3. Bij besluit van 17 december 2020 (het primaire besluit I) heeft verweerder het recht op bijstand van eisers per 8 december 2020 ingetrokken op grond van artikel 54, vierde lid van de Participatiewet (Pw) omdat eisers de inlichtingenplicht en de medewerkingsplicht hebben geschonden.
4. Op 22 april 2021 hebben eisers - zonder voorafgaande melding - een aanvraag gedaan voor een bijstandsuitkering op grond van de Pw.
5. Bij besluit van 4 juni 2021 (het primaire besluit II) heeft verweerder de aanvraag afgewezen.

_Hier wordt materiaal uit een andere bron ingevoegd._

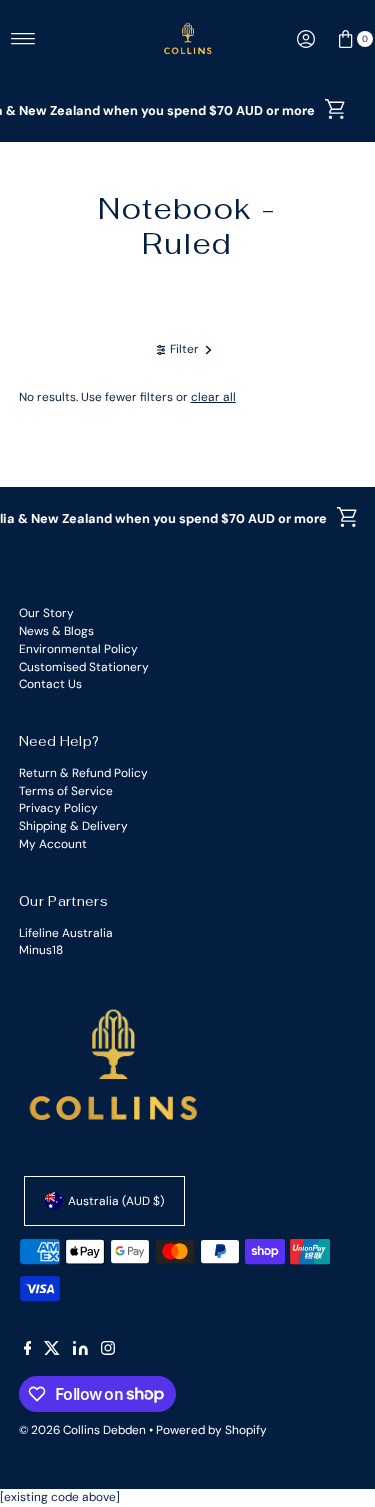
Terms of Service (66, 791)
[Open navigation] (23, 39)
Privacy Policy (58, 808)
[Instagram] (108, 1351)
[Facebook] (28, 1351)
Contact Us (50, 684)
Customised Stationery (84, 667)
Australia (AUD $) (116, 1201)
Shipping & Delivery (73, 826)
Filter (184, 349)
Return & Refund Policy (83, 773)
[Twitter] (52, 1351)
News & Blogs (56, 631)
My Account (53, 844)
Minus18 (41, 950)
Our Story (46, 613)
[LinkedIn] (80, 1351)
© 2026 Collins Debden (82, 1430)
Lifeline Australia (66, 933)
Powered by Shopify (211, 1430)
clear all (213, 397)
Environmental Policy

6. Met het bestreden besluit van 28 juni 2022, (het bestreden besluit I), heeft verweerder de grondslag van de intrekking gewijzigd, het recht op bijstand ingetrokken op grond van artikel 54, derde lid, van de Pw en het bezwaar dat ziet op het primaire besluit I van eisers ongegrond verklaard. Met het bestreden besluit van 27 juni 2022, (het bestreden besluit II), heeft verweerder ook het bezwaar van eisers dat ziet op het primaire besluit II ongegrond verklaard.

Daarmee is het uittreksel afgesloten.